This was a particularly informative podcast, and you helped me get a better understanding of inner alignment issues, which I really appreciate.
To be clear I understand: the issue with inner alignment is that as an agent gets optimized for a reward/cost function on a training distribution, and to do well the agent needs to have a good enough world model to determine that it’s in or could be undergoing training, then if the training ends up creating an optimizer, it’s much more likely that that optimizer’s reward function is bad or a proxy, and if it’s sufficiently intelligent, it’ll reason that it should figure out what you want it to do, and do that. This is because there are many different bad reward functions an inner optimizer can have, but only one that you want it to actually have, and each of those bad reward functions will pretend to have the good one.
Although the badly-aligned agents seem like they’d at least be optimizing for proxies of what you actually want, as early (dumber) agents with unrelated utility functions wouldn’t do as well as alternative agents with approximately aligned utility functions.
Correct me on any mistakes please.
Also, because this depends on the agents being at least a little generally intelligent, I’m guessing there are no contemporary examples of such inner optimizers attempting deception.
So, I think what you’re describing in terms of a model with a pseudo-aligned objective pretending to have the correct objective is a good description of specifically deceptive alignment, though the inner alignment problem is a more general term that encompasses any way in which a model might be running an optimization process for a different objective than the one it was trained on.
In terms of empirical examples, there definitely aren’t good empirical examples of deceptive alignment right now for the reason you mentioned, though whether or not there are good empirical examples of inner alignment problems in general is more questionable. There are certainly lots of empirical examples of robustness/distributional shift problems, but because we don’t really know whether our models are internally implementing optimization processes or not, it’s hard to really say whether we’re actually seeing inner alignment failures. This post provides a description of the sort of experiment which I think would need to be done to really definitely demonstrate an inner alignment failure (Rohin Shah at CHAI also has a similar proposal here).

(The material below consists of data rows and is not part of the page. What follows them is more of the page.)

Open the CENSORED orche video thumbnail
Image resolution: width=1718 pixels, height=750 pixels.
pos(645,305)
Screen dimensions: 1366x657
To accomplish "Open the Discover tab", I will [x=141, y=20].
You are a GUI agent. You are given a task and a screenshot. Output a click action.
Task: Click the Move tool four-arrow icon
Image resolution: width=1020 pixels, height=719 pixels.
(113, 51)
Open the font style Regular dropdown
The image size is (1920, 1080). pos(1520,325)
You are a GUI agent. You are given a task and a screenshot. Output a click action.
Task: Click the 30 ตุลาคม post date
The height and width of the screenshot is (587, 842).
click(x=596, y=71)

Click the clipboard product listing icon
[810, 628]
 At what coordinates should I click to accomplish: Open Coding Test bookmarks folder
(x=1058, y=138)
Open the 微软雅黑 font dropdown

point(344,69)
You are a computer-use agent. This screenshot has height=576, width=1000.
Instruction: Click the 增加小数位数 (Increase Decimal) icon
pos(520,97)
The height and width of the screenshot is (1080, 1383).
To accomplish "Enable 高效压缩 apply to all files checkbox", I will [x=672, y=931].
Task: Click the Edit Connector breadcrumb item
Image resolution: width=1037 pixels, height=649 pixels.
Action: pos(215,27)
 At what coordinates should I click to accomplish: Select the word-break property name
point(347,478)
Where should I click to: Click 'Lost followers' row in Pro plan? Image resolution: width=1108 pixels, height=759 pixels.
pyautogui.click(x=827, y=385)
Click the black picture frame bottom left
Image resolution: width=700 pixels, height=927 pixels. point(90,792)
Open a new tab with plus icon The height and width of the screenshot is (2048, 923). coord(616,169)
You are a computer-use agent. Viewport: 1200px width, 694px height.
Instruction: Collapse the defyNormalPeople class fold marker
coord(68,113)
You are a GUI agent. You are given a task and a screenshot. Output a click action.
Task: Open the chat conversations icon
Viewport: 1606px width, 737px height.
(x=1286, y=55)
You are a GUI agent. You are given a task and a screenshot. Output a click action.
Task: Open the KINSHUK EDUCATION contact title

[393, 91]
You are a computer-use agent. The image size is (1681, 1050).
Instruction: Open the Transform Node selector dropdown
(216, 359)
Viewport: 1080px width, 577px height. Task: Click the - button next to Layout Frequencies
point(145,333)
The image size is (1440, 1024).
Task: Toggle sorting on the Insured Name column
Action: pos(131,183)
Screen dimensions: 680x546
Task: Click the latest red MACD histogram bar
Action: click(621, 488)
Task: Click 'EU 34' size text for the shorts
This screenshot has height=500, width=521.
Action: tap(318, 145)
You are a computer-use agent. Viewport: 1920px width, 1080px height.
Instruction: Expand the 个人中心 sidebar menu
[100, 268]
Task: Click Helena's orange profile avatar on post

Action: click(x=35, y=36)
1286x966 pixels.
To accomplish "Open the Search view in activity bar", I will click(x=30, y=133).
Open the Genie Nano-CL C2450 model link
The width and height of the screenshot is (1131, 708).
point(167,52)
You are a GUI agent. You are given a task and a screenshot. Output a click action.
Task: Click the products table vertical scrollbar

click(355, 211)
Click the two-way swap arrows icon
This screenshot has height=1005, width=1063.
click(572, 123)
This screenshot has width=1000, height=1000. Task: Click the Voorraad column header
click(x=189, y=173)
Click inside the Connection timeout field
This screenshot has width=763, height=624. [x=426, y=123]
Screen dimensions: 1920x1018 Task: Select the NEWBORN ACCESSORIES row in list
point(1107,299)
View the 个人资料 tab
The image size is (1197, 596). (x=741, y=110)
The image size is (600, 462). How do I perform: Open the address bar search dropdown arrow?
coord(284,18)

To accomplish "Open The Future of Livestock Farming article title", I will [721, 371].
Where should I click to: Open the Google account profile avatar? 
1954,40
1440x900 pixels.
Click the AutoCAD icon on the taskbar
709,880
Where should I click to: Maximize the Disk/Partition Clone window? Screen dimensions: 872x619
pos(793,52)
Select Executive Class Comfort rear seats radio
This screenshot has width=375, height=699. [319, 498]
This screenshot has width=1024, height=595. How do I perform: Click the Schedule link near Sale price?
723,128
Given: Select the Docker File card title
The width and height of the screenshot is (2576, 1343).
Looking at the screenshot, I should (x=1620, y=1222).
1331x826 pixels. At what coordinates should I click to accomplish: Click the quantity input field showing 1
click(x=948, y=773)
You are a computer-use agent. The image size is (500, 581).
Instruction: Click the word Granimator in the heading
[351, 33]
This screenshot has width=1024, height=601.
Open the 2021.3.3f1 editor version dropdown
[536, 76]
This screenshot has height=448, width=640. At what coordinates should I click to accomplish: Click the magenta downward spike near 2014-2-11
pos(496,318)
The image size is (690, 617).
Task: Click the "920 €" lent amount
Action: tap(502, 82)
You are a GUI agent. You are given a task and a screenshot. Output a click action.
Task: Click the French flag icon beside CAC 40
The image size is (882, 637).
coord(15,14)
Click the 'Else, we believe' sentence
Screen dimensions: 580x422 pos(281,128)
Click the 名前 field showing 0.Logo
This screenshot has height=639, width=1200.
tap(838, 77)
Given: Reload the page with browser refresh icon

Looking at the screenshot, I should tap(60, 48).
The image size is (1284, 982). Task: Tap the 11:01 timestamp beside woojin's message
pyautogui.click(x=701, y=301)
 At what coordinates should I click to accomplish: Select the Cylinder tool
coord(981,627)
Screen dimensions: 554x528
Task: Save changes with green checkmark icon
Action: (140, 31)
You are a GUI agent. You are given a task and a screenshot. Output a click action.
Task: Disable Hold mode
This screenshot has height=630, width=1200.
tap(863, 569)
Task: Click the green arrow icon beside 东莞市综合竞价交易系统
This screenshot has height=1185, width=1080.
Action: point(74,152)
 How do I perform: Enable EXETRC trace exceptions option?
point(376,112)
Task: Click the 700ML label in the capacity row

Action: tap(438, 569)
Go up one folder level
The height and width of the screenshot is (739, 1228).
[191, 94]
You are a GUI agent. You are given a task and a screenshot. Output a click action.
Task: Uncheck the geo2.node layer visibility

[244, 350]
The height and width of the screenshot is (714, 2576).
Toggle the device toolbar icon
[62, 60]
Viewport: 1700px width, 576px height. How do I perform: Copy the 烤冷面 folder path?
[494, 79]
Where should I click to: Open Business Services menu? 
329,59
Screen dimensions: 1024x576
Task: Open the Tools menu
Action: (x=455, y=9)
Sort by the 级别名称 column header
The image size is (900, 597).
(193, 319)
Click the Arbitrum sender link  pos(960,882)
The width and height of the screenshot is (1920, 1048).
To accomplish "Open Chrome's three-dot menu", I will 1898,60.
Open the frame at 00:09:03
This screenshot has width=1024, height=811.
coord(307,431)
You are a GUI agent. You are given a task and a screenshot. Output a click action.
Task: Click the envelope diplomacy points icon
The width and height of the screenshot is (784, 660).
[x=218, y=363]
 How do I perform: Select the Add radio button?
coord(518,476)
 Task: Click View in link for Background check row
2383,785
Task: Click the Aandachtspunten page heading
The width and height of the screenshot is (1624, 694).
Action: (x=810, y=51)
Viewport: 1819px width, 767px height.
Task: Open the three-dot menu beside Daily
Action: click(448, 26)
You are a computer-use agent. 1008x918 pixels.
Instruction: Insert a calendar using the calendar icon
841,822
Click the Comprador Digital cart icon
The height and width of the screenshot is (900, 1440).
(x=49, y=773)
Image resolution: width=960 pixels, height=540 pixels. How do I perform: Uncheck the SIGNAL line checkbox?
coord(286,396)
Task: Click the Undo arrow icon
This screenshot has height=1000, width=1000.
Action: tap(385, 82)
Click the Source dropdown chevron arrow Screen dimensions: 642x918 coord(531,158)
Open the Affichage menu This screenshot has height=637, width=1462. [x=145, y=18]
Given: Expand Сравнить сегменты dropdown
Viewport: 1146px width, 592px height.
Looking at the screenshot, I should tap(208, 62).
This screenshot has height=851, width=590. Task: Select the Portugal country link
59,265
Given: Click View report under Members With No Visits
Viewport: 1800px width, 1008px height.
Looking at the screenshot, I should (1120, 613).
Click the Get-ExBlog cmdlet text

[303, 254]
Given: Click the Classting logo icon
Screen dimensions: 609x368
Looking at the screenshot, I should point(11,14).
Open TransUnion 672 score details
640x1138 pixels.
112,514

This was a particularly informative podcast, and you helped me get a better understanding of inner alignment issues, which I really appreciate.
To be clear I understand: the issue with inner alignment is that as an agent gets optimized for a reward/cost function on a training distribution, and to do well the agent needs to have a good enough world model to determine that it’s in or could be undergoing training, then if the training ends up creating an optimizer, it’s much more likely that that optimizer’s reward function is bad or a proxy, and if it’s sufficiently intelligent, it’ll reason that it should figure out what you want it to do, and do that. This is because there are many different bad reward functions an inner optimizer can have, but only one that you want it to actually have, and each of those bad reward functions will pretend to have the good one.
Although the badly-aligned agents seem like they’d at least be optimizing for proxies of what you actually want, as early (dumber) agents with unrelated utility functions wouldn’t do as well as alternative agents with approximately aligned utility functions.
Correct me on any mistakes please.
Also, because this depends on the agents being at least a little generally intelligent, I’m guessing there are no contemporary examples of such inner optimizers attempting deception.
Glad you enjoyed it!
So, I think what you’re describing in terms of a model with a pseudo-aligned objective pretending to have the correct objective is a good description of specifically deceptive alignment, though the inner alignment problem is a more general term that encompasses any way in which a model might be running an optimization process for a different objective than the one it was trained on.
In terms of empirical examples, there definitely aren’t good empirical examples of deceptive alignment right now for the reason you mentioned, though whether or not there are good empirical examples of inner alignment problems in general is more questionable. There are certainly lots of empirical examples of robustness/distributional shift problems, but because we don’t really know whether our models are internally implementing optimization processes or not, it’s hard to really say whether we’re actually seeing inner alignment failures. This post provides a description of the sort of experiment which I think would need to be done to really definitely demonstrate an inner alignment failure (Rohin Shah at CHAI also has a similar proposal here).